What Is the SAVE Plan, and Why Is It at Risk?
The SAVE plan was launched to make student loan repayment more manageable for low- and middle-income borrowers by capping monthly payments at a percentage of discretionary income and limiting interest accrual. However, with the Trump administration in office, there’s growing concern that the program could be repealed or significantly altered.
The SAVE plan is currently facing legal challenges, and many experts believe the administration may not defend it in court. Jessica Thompson, senior vice president at The Institute for College Access & Success, suggests that the Trump administration is unlikely to support the program as it was originally designed.
What Happens if the SAVE Plan Is Repealed?
If the Trump administration successfully rolls back the SAVE plan, borrowers could face several challenges:
- Higher monthly payments: Without the plan’s income caps, borrowers—particularly those with lower incomes—could see their payments increase significantly.

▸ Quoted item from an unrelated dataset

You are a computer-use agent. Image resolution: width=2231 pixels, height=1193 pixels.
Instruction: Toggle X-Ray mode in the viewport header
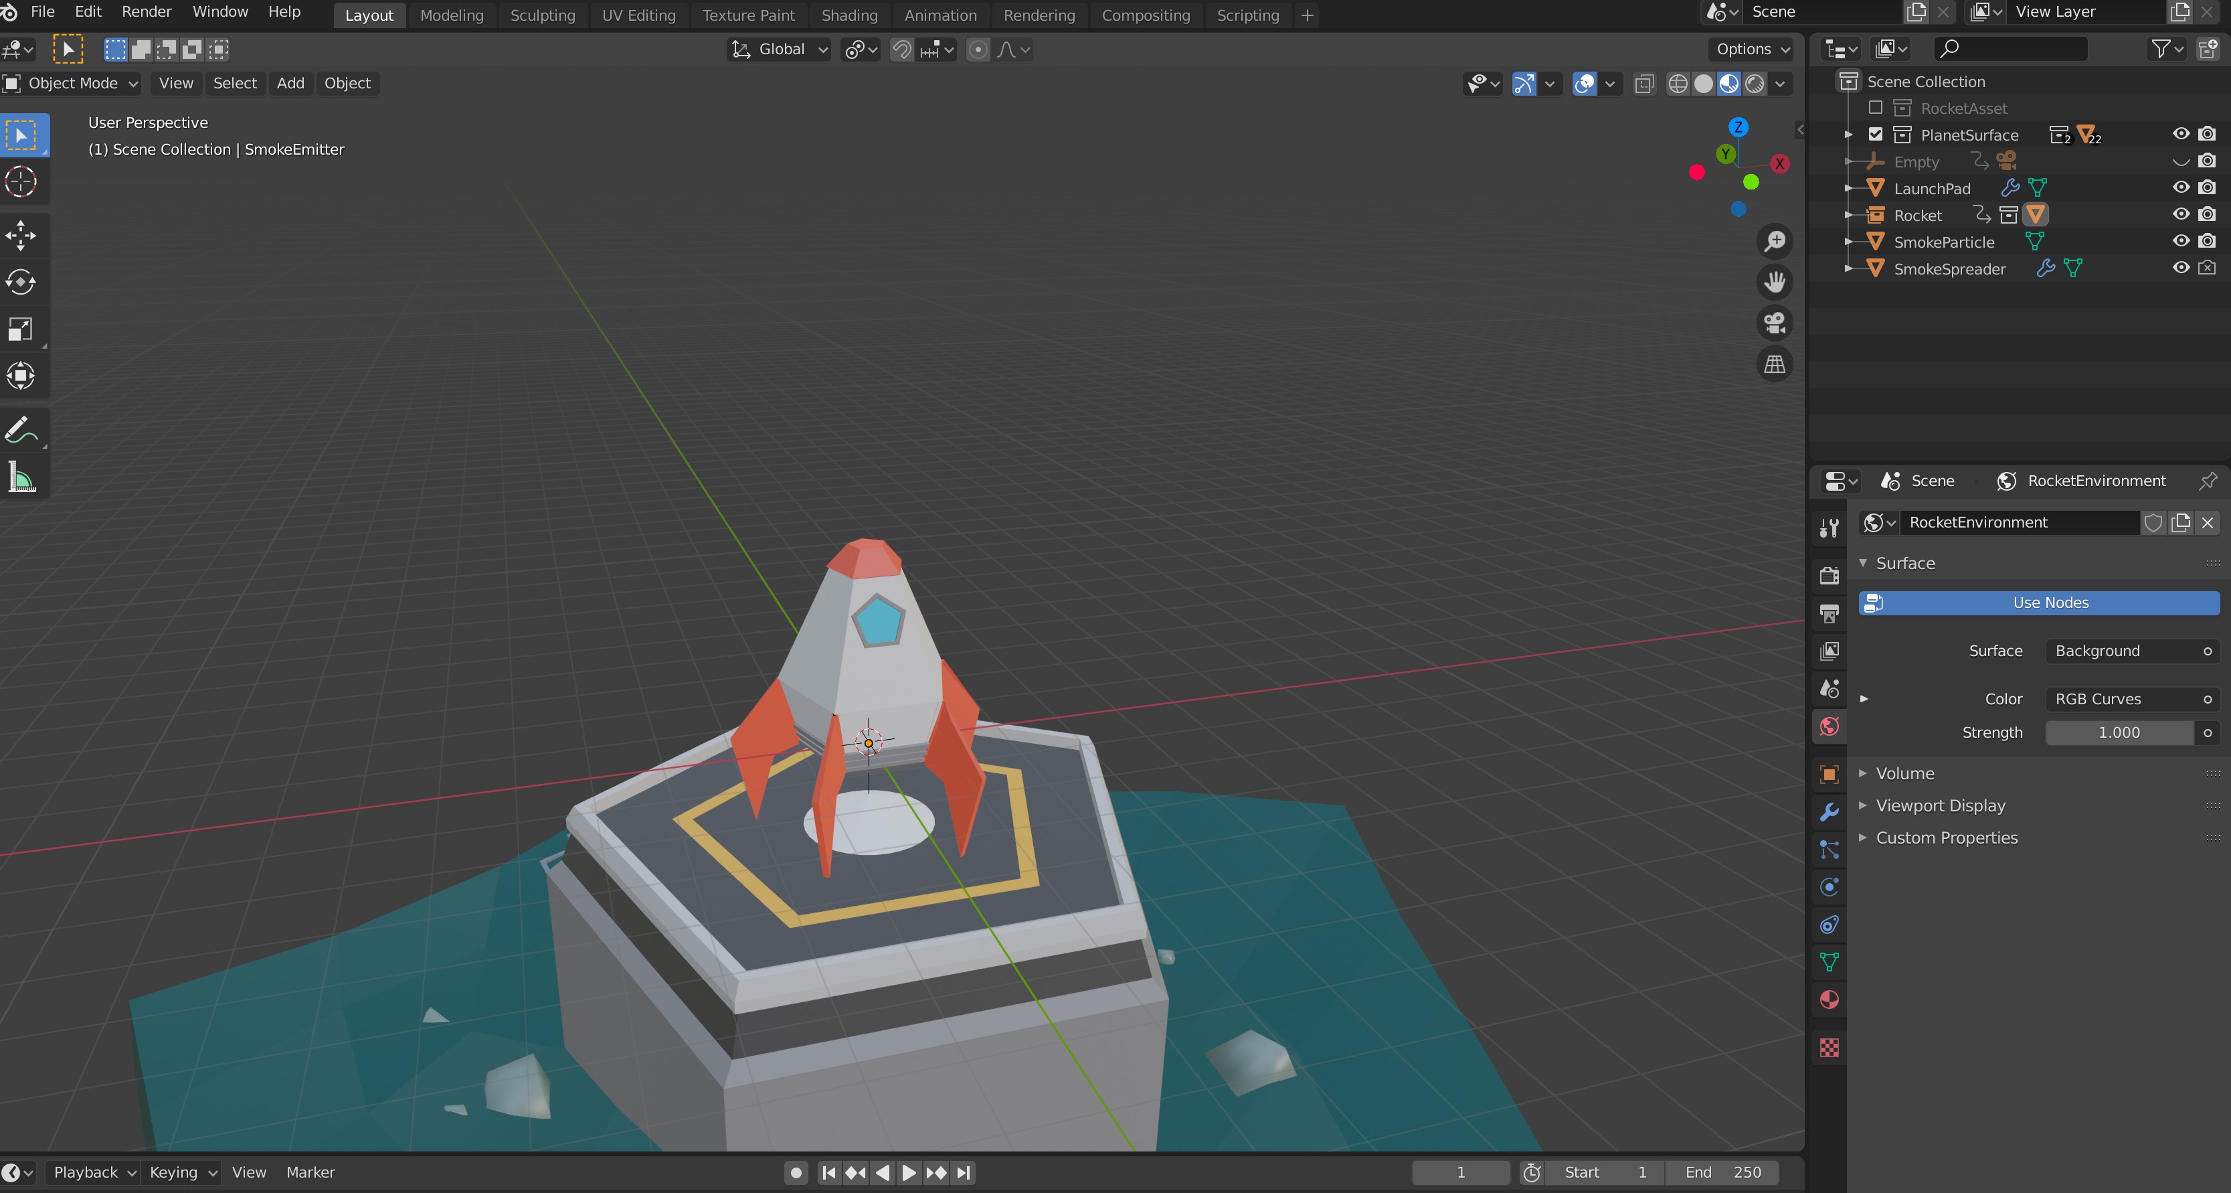(x=1644, y=83)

- More interest accumulation: The SAVE plan prevents unpaid interest from piling up if borrowers make their minimum payments. Repealing it could lead to ballooning loan balances over time.
- Longer forgiveness timelines: The plan is designed to forgive remaining balances after 20 or 25 years of qualifying payments, but a repeal could extend that timeline or make forgiveness harder to achieve.
- Widening financial gaps: Experts warn that repealing the plan could disproportionately affect minority borrowers and those with lower incomes, potentially worsening existing wealth disparities.
What Are Your Options if the SAVE Plan Is Canceled?
Borrowers who depend on the SAVE plan should explore alternative options, such as:
- Pay As You Earn (PAYE): This plan caps monthly payments at 10% of discretionary income and offers forgiveness after 20 years of payments.
- Revised Pay As You Earn (REPAYE): Similar to PAYE, this plan is available to more borrowers but has different forgiveness and interest rules.
While these options may not be as generous as SAVE, they can still provide relief to those struggling with repayment.
What Borrowers Should Do Now
- Stay informed: Keep track of policy updates through reliable news sources and the Department of Education’s website.
- Contact your loan servicer: Your loan servicer can help you explore repayment options and ensure you’re on the best plan for your situation.
- Consider financial counselling: Consulting a financial advisor can help you navigate any changes and make informed decisions about your student loans.